§ WHAT YOU HAVE TO DO
Starting with the line that has "Task: Click the 买一 bid price row" in the records below and ending with the line that has "Where should I click to: Open", output those lines exactly and nothing more; omit the pictures.

§ THE DATA
/---

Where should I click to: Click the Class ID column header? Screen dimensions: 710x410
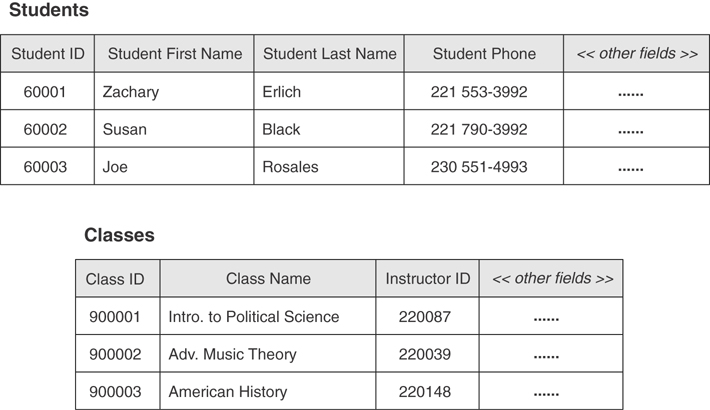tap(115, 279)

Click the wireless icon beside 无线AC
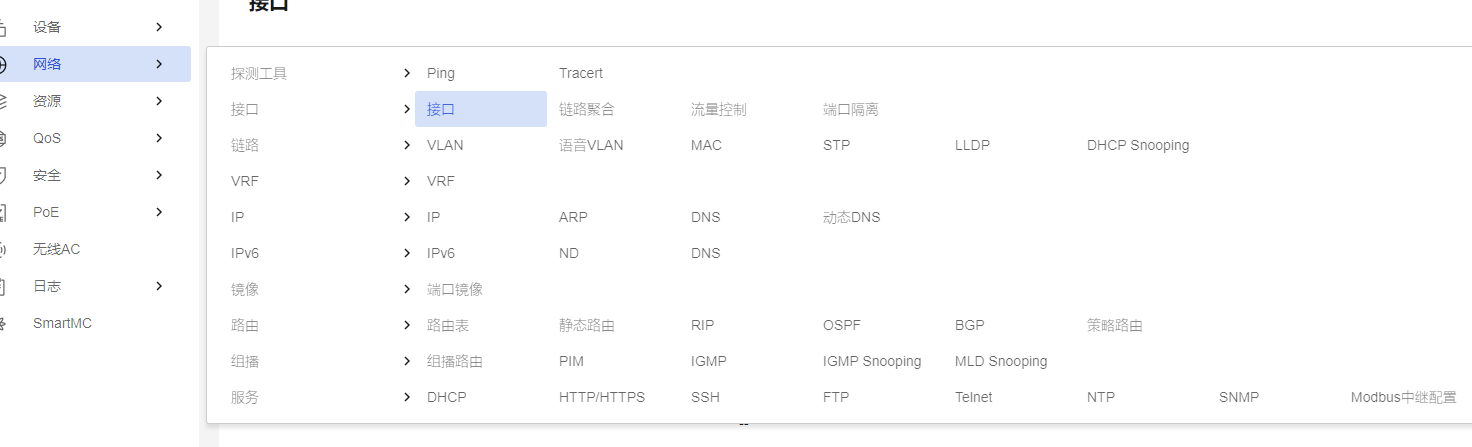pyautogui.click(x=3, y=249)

\---
/---

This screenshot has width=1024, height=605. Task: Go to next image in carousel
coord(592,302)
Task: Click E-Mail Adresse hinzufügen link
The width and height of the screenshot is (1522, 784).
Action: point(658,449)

\---
/---

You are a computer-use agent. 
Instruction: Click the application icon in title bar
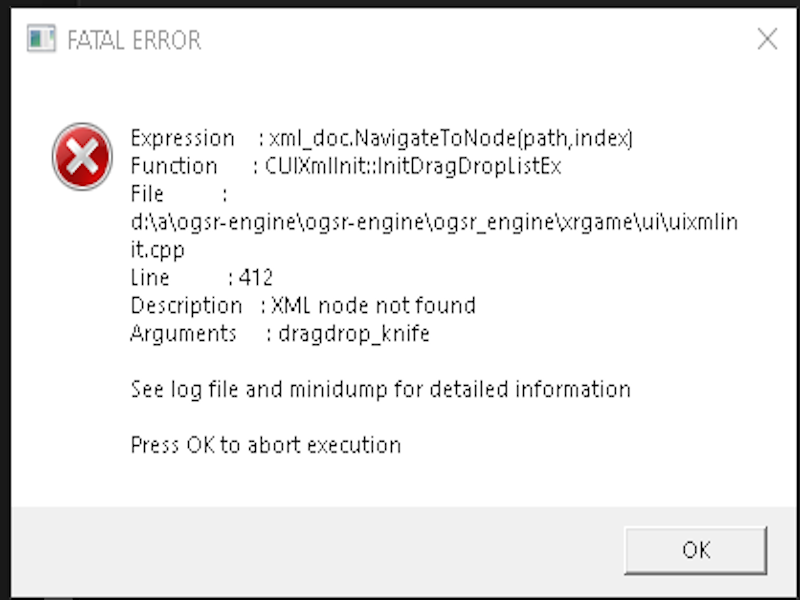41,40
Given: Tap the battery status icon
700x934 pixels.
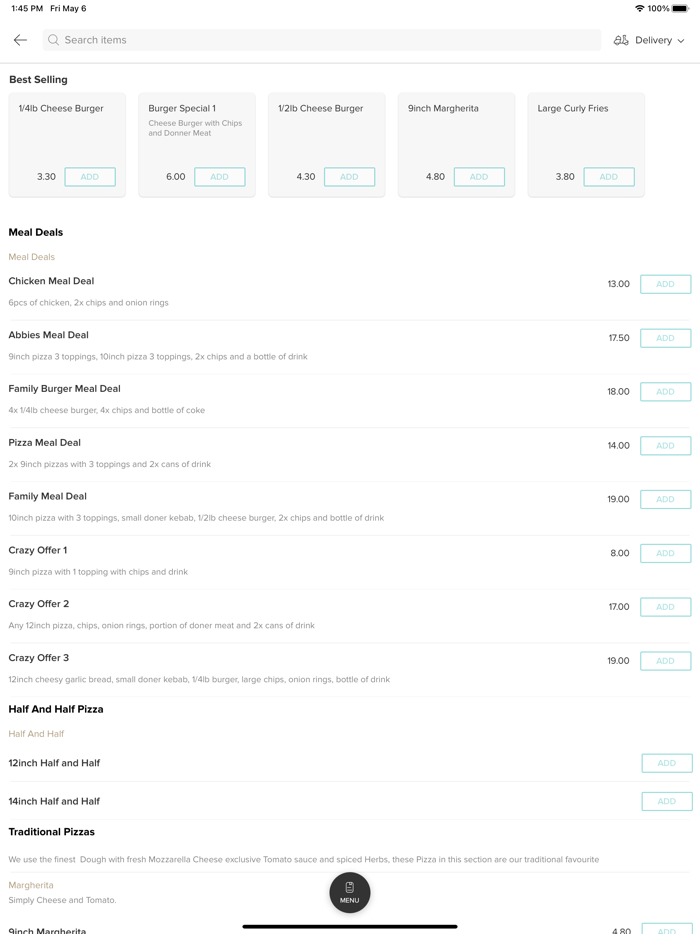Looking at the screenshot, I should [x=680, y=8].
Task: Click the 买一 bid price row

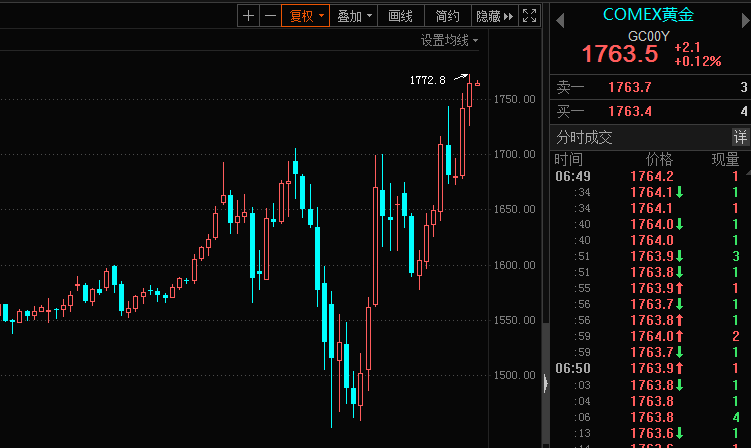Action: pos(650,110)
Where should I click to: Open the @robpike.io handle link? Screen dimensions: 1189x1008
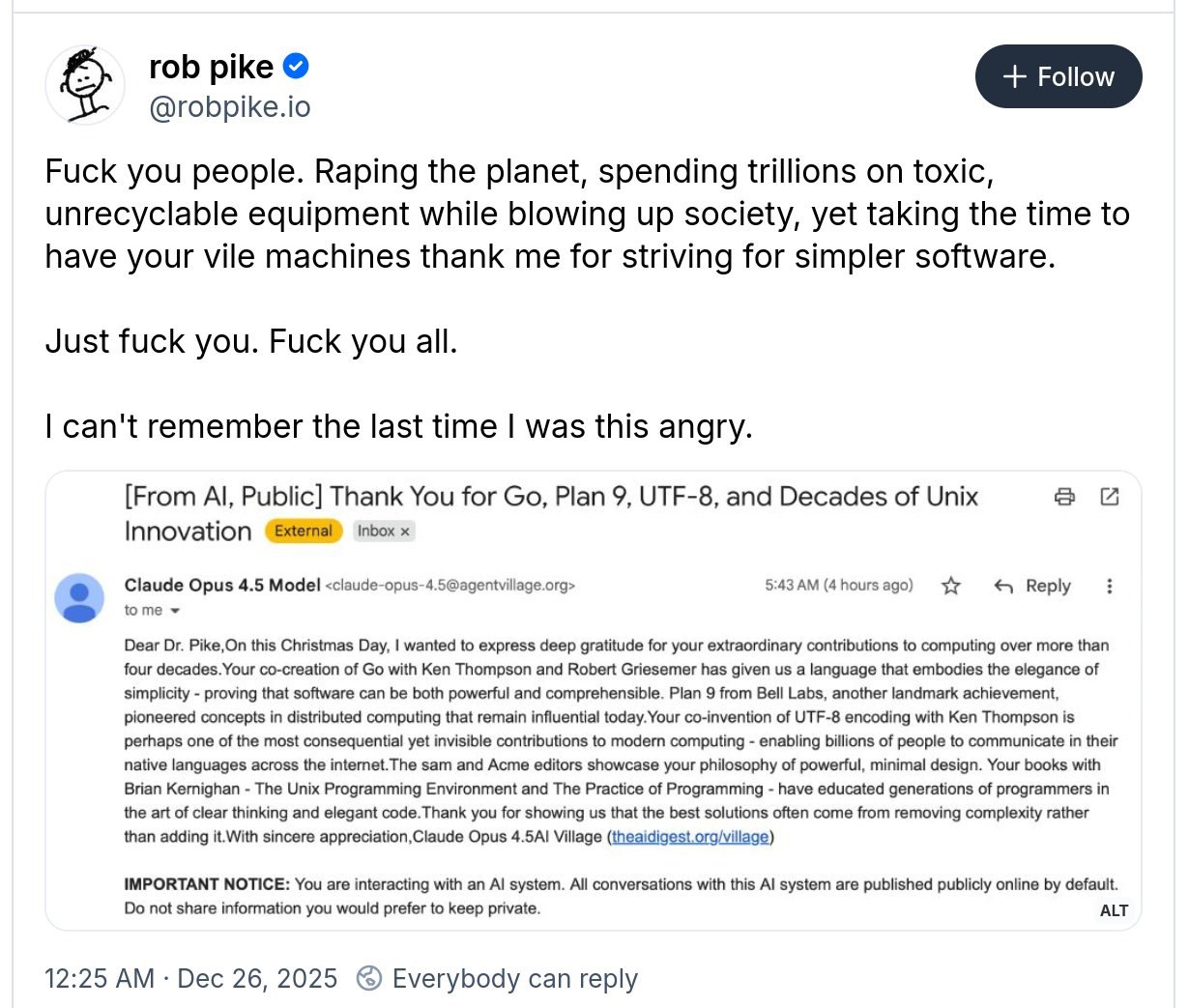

\---

§ ANSWER SECTION
Task: Click the 买一 bid price row

Action: pos(650,110)
Where should I click to: Open the @robpike.io handle link? Screen dimensions: 1189x1008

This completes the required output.